==== Dataset ====

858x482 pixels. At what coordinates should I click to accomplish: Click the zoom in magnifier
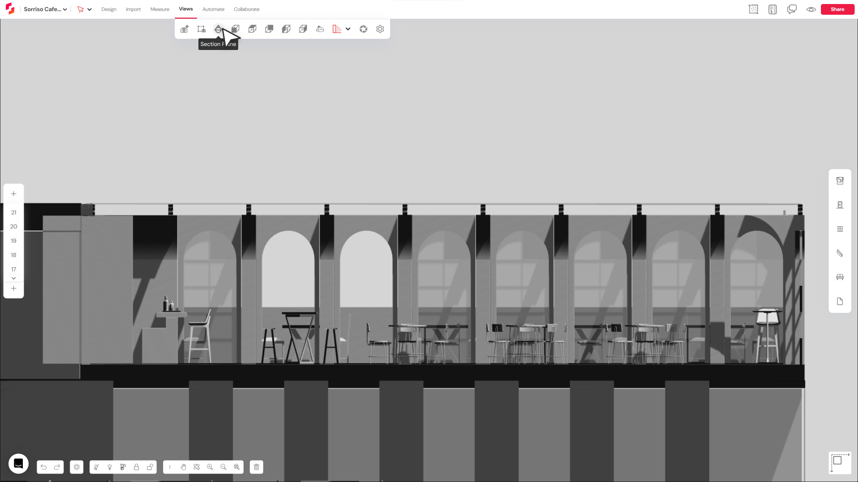point(210,467)
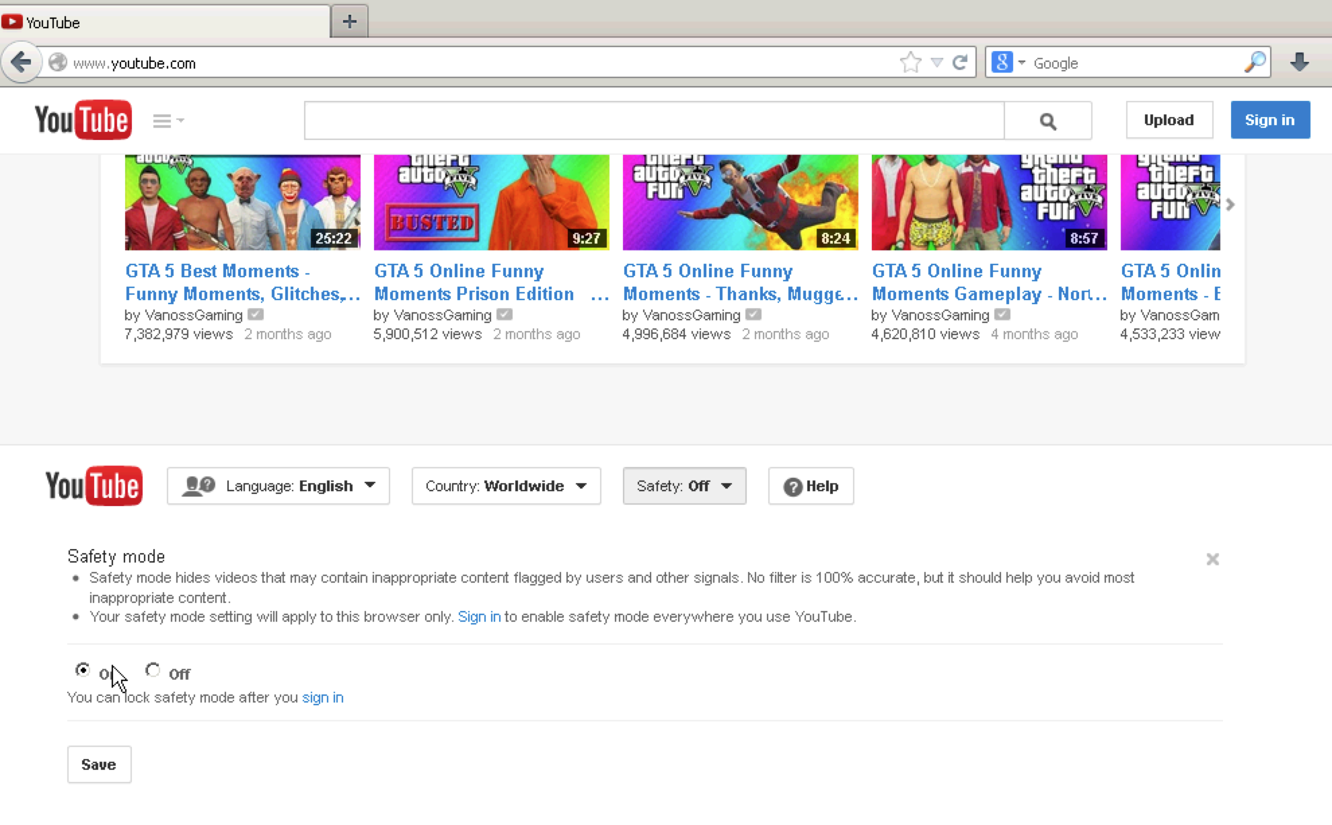Select the On radio button for Safety mode
The width and height of the screenshot is (1332, 825).
click(83, 670)
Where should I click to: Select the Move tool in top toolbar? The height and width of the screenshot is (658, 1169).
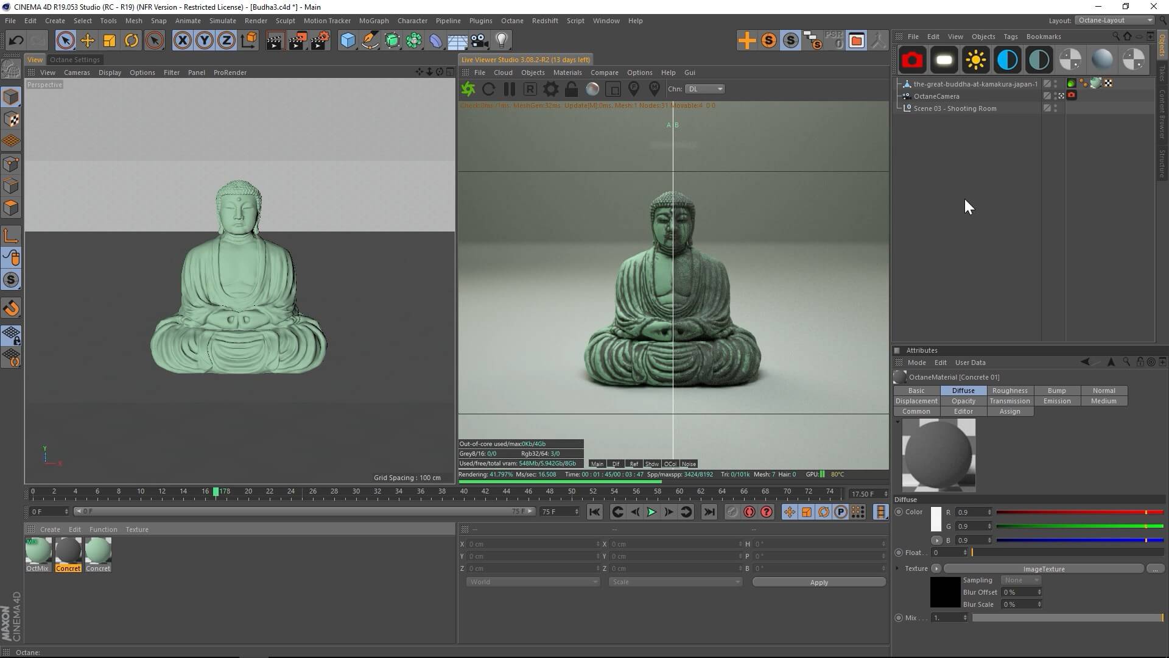click(87, 41)
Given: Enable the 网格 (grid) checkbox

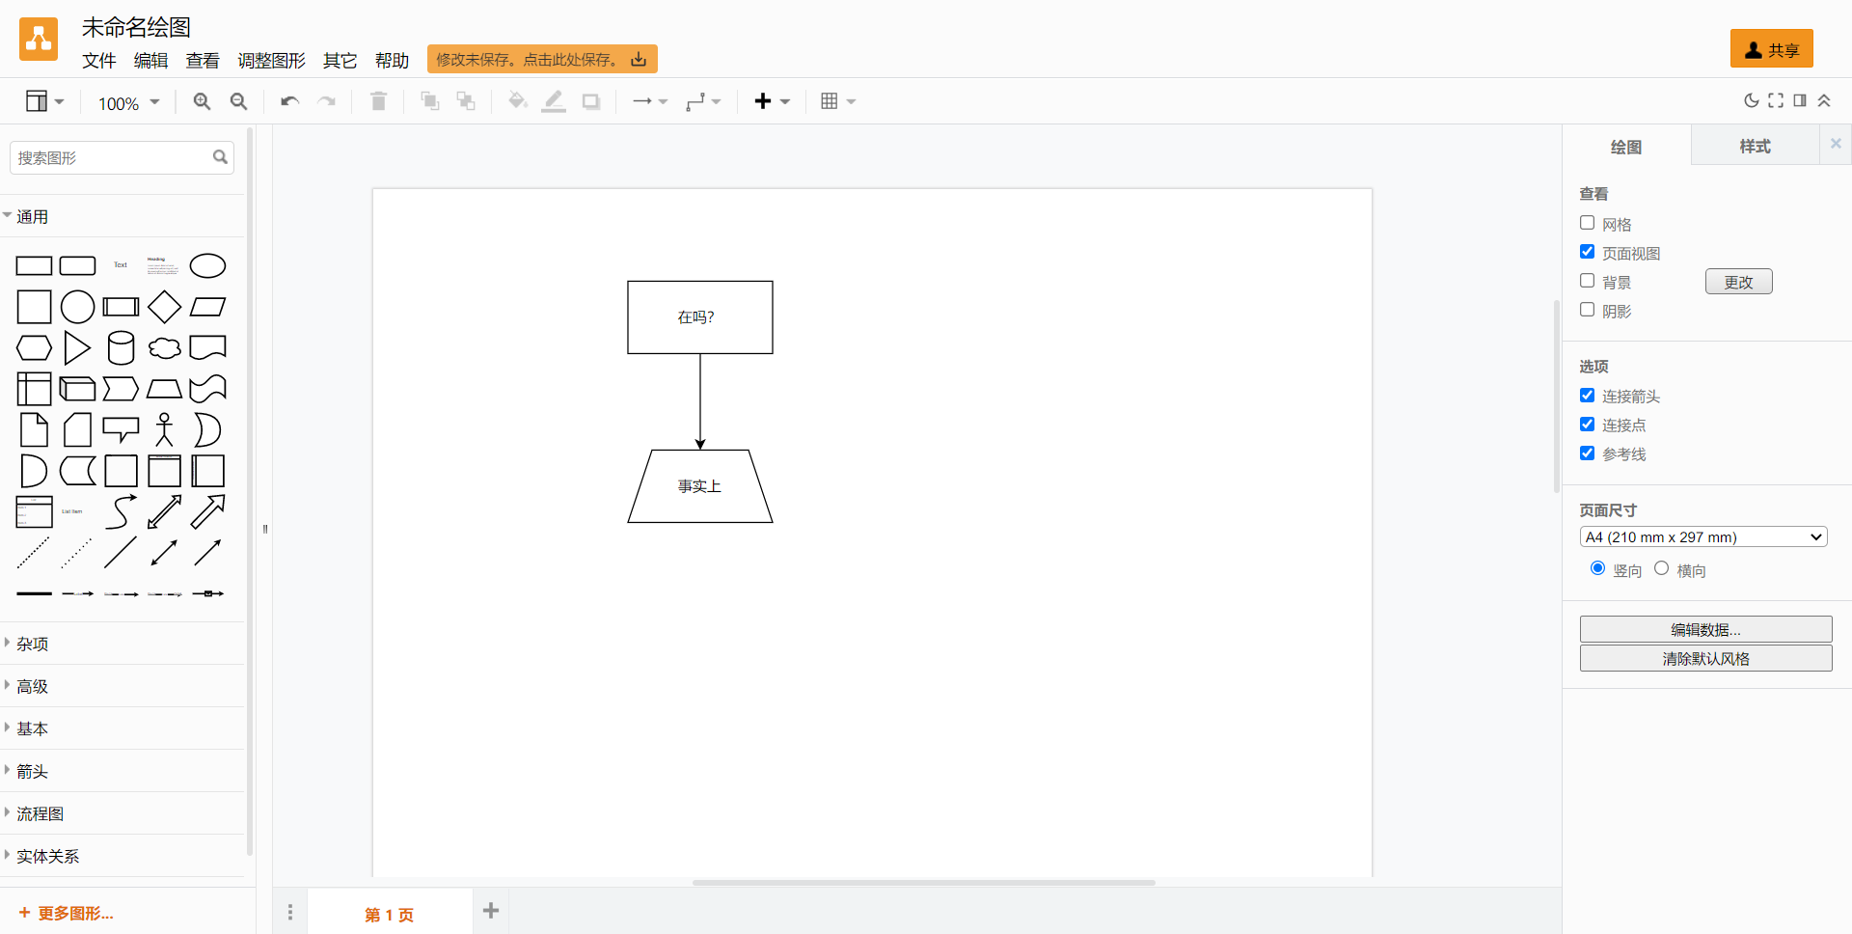Looking at the screenshot, I should click(x=1588, y=223).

====

*Task item*.
Restate the data above word for word, so that the only difference is the missing pictures.

*Answer to this exercise*.
858x482 pixels. At what coordinates should I click to accomplish: Click the zoom in magnifier
point(210,467)
Select the On radio button for Safety mode
The width and height of the screenshot is (1332, 825).
click(83, 670)
Where should I click to: Select the Move tool in top toolbar? The height and width of the screenshot is (658, 1169).
click(87, 41)
Given: Enable the 网格 (grid) checkbox

Looking at the screenshot, I should click(x=1588, y=223).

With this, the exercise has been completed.